[Fontes:: Justo na Lei e Terra]
No acórdão da Quarta Turma do STJ que julgou que não há impedimento para o casamento homoafetivo na legislação brasileira, os ministros admitem que a falta de discussão no Poder Legislativo de um tema cada dia mais presente na sociedade levou à necessidade da decisão:
Enquanto Congresso Nacional, no caso brasileiro, não assume, explicitamente, sua coparticipação nesse processo constitucional de defesa e proteção dos socialmente vulneráveis [homossexuais], não pode o Poder Judiciário demitir-se desse mister [necessidade], sob pena de aceitação tácita de um Estado que somente é ‘democrático’ formalmente, sem que tal predicativo resista a uma mínima investigação acerca da universalização dos direitos civis.
Rachel Macedo Rocha, advogada e vice-presidente da Comissão da Diversidade Sexual e Combate à Homofobia da OAB-SP, diz que, a partir da decisão do Conselho, os casais homoafetivos que tiverem qualquer tipo de restrição ou proibição para registrar o casamento devem comunicar imediatamente o juiz corregedor.
A resolução do CNJ veio para regulamentar as decisões de uma série de corregedores estaduais que já possibilitavam, desde o julgamento do Supremo sobre a união estável entre homossexuais, o casamento homoafetivo nos cartórios, diz.
Inicialmente, os juízes corregedores – que, segundo Rachel, têm sido receptivos às reivindicações nesse sentido – tentam resolver o problema de forma administrativa. Se isso não for possível, e algum cartório se negar ao registro, a questão vai para decisão judicial.

Para Carlos Alberto Ferriani, professor de Direito Civil da PUC-SP, falta uma legislação que esclareça a questão e não deixe margem para interpretação. “Na minha opinião, essa resolução do CNJ exorbita as suas atribuições. Isso acontece pois o Conselho atendeu à voz da sociedade.

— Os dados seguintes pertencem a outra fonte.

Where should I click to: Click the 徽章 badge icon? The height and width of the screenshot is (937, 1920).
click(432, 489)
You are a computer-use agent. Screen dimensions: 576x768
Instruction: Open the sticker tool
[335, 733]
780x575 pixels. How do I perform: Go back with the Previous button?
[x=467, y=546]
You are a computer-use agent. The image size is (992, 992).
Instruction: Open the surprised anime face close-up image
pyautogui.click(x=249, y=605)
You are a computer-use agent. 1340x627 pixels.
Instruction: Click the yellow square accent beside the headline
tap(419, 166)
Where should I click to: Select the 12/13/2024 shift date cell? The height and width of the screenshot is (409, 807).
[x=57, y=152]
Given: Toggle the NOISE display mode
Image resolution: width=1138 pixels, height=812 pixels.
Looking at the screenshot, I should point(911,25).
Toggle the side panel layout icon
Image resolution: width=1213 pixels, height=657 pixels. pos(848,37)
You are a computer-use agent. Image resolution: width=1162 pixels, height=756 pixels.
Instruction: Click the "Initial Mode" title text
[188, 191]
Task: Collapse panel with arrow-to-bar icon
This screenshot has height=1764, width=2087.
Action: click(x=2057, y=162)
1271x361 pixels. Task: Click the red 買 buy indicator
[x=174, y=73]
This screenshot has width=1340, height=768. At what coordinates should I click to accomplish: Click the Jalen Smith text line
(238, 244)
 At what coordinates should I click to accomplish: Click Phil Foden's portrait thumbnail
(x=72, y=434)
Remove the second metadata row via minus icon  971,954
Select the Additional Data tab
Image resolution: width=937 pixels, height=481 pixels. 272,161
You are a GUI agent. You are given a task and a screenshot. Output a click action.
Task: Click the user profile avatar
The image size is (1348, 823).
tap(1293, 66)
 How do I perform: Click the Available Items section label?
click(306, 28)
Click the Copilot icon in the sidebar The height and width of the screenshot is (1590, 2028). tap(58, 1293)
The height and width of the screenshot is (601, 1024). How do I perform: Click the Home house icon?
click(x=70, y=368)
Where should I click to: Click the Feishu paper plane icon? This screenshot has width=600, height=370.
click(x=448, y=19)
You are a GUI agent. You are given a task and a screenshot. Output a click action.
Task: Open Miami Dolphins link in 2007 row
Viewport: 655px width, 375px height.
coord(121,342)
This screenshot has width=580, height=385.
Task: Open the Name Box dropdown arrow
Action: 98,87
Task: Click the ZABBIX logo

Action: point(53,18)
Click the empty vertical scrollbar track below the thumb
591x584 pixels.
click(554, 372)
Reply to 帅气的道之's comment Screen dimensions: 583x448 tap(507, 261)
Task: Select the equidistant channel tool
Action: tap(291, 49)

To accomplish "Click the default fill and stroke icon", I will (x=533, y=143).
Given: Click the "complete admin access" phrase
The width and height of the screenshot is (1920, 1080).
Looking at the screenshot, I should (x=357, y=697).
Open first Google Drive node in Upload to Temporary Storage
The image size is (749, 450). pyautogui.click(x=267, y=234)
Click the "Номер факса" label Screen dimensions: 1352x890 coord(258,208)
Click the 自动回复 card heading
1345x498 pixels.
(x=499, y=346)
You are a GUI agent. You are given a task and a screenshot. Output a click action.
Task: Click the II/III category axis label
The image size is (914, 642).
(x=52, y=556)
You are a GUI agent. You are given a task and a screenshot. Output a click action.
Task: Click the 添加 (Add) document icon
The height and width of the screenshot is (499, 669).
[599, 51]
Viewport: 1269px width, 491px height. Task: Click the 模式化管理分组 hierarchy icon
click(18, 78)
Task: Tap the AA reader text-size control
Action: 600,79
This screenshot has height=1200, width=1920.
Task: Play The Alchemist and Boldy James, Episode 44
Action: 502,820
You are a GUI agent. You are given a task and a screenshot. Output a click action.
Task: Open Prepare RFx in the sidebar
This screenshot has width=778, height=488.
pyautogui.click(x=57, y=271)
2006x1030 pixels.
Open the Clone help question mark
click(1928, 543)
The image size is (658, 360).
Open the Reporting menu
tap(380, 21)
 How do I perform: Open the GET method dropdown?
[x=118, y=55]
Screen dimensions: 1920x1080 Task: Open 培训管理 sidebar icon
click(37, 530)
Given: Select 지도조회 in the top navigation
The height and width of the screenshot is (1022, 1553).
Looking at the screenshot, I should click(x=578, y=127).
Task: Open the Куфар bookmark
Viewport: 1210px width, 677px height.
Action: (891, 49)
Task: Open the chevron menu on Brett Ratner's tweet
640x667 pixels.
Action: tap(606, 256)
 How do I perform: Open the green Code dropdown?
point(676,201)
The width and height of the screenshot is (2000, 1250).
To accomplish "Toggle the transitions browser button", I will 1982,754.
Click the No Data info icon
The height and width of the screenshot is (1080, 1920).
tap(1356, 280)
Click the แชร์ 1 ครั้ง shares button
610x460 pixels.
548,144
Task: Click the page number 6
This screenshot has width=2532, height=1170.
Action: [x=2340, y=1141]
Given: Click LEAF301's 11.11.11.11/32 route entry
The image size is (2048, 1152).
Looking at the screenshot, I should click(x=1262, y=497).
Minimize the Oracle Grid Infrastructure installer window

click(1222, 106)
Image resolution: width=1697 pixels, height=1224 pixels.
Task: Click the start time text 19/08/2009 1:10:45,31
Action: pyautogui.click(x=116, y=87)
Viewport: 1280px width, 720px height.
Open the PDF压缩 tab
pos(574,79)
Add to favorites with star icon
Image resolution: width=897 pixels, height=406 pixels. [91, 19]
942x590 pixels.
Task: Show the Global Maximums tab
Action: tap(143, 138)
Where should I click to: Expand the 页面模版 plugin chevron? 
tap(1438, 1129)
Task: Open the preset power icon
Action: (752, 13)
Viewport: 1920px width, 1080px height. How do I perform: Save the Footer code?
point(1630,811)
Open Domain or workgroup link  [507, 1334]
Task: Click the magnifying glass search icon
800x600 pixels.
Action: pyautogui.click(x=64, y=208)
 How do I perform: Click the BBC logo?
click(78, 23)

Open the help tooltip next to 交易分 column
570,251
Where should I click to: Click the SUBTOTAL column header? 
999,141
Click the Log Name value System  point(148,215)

E o Judiciário, na ausência de uma manifestação do Poder Legislativo, determinou o casamento homoafetivo”, afirma.

Para Ferriani, a decisão do Supremo Tribunal Federal – que permitiu a união estável homoafetiva – é inconstitucional, pois a Constituição diz, no artigo 226, que a união estável é feita entre homem e mulher.

Ferriani diz que há argumentos consistentes que justificam ou que contrariam o casamento e a união estável homoafetiva no atual sistema jurídico brasileiro, mas que uma lei sobre o tema seria a melhor forma de solucionar a questão.“Em nome da segurança jurídica, é necessário que o Congresso Nacional aprove uma lei sobre o assunto”, defende.

Segundo Rachel, o entendimento do ministro Ayres Brito é de que a união estável homoafetiva não necessita de normatização por meio de lei, pois o seu entendimento já foi resolvido pelo Judiciário.
Acho que apenas é necessário regulamentar as direitos dos integrantes dos casais homoafetivos sobre bens, para adoção e outras consequências dessa união familiar. Não tem sido provar os direitos do integrante de um casal depois da morte do outro. Tenho inclusive um caso em que, após a morte de uma das integrantes de um casal, surgiu um primo muito distante para disputar a herança, pois os pais da falecida já haviam morrido e ele seria o herdeiro mais próximo, afirma.

Descompasso entre Congresso e sociedade

Para o deputado Jean Wyllys (Psol-RJ), a aprovação da medida do Conselho Nacional de Justiça (CNJ) "mostra que o Congresso Nacional é "omisso" sobre o assunto, que há um descompasso entre a sociedade e aqueles que se alvoram lá para representar a sociedade. Eles dizem que são os representantes do povo, mas a verdade é que o povo está se transformando, e eles estão aqui defendendo uma sociedade que não existe".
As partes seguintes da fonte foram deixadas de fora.